A: CPT 90834 is the most frequently billed mental health CPT code in the United States. It covers 38 to 52 minutes of individual face-to-face psychotherapy — the standard session length for most outpatient practices. Medicare pays approximately $128–$135 for 90834 in a non-facility setting.

Q: How do I know whether to bill 90834 or 90837?

A: It comes down entirely to documented face-to-face time. If you documented 38 to 52 minutes, bill 90834. If you documented 53 minutes or more, bill 90837. If you documented 37 minutes or less, bill 90832. Always document start and stop times, not just total duration.

Q: Can LPCs and LMFTs bill Medicare in 2026?

A: Yes. Licensed Professional Counselors and Licensed Marriage and Family Therapists became eligible Medicare providers starting January 1, 2024. By 2026 this expansion is fully implemented.

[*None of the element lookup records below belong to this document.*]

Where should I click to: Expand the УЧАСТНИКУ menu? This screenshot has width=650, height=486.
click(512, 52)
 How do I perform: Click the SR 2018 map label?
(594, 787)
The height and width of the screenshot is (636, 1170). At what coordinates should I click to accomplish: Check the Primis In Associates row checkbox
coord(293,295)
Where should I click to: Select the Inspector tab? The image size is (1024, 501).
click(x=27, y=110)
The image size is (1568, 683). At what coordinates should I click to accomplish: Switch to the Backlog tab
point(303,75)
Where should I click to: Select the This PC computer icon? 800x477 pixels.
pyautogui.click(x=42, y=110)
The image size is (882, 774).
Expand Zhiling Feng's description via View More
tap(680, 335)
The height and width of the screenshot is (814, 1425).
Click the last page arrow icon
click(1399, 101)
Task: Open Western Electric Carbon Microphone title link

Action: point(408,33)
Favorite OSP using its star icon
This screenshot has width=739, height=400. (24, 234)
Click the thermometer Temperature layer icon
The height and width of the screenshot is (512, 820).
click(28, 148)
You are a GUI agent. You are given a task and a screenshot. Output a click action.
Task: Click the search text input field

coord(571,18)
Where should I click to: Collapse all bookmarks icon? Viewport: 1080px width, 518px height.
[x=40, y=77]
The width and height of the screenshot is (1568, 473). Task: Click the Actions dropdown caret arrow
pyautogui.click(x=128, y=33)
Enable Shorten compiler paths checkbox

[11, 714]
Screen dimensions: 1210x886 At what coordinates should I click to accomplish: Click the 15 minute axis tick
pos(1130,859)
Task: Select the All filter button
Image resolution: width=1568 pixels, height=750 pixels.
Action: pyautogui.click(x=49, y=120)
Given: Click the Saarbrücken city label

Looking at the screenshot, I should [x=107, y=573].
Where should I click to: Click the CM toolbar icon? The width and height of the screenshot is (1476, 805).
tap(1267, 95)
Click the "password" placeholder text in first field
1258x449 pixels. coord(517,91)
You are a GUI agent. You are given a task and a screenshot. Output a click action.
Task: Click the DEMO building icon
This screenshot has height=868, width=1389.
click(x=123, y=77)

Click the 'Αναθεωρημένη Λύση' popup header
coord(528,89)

They bill at 75% of the Medicare Physician Fee Schedule rate and must enroll through PECOS or the CMS-855I form. They cannot bill E/M codes or prescribing add-on codes like 90833.

Q: What is a behavioral health carve-out, and how does it affect billing?

A: A carve-out means the insurance plan separates mental health and substance use benefits from the main medical benefits and administers them through a separate company — often Optum, Beacon Health Options, or Magellan Health. This means the mental health payer is different from the medical payer, even if the patient has only one insurance card. Always verify behavioral health coverage specifically before billing.

Q: How many group therapy patients can I bill for in one session?

A: CPT 90853 (group psychotherapy) is billed separately for each patient in the group. So if you have 8 patients in a group session, you submit 8 separate claims — one per patient. Each claim needs individual documentation for that patient, plus the general group session note.

Q: What modifier do I use for mental health telehealth sessions?

A: Modifier 95 is the standard telehealth modifier for 2026. Apply it to any psychotherapy CPT code delivered via real-time audio and video. For the Place of Service code, use POS 10 if the patient is at home, or POS 02 if at any other location. For audio-only sessions, use Modifier 93 and document why video was not used.

Q: What is a superbill and do I need one?

A: A superbill is a detailed receipt that lists the services provided, CPT codes, diagnosis codes, provider information, and practice details. It is used when patients pay out of pocket and then seek reimbursement from their own insurance. For practices that see self-pay patients or work with out-of-network insurers, clean superbills are essential. Our medical coding service can help you build accurate, compliant superbills.

Q: How far back can a RAC audit review my mental health claims?

A: Recovery Audit Contractors can review claims up to 3 years from the date of service. This is why maintaining detailed, accurate documentation for every session — including start and stop times — is not optional. It is your protection against future audit findings. If you want to understand your current audit risk, contact our team for a free billing review.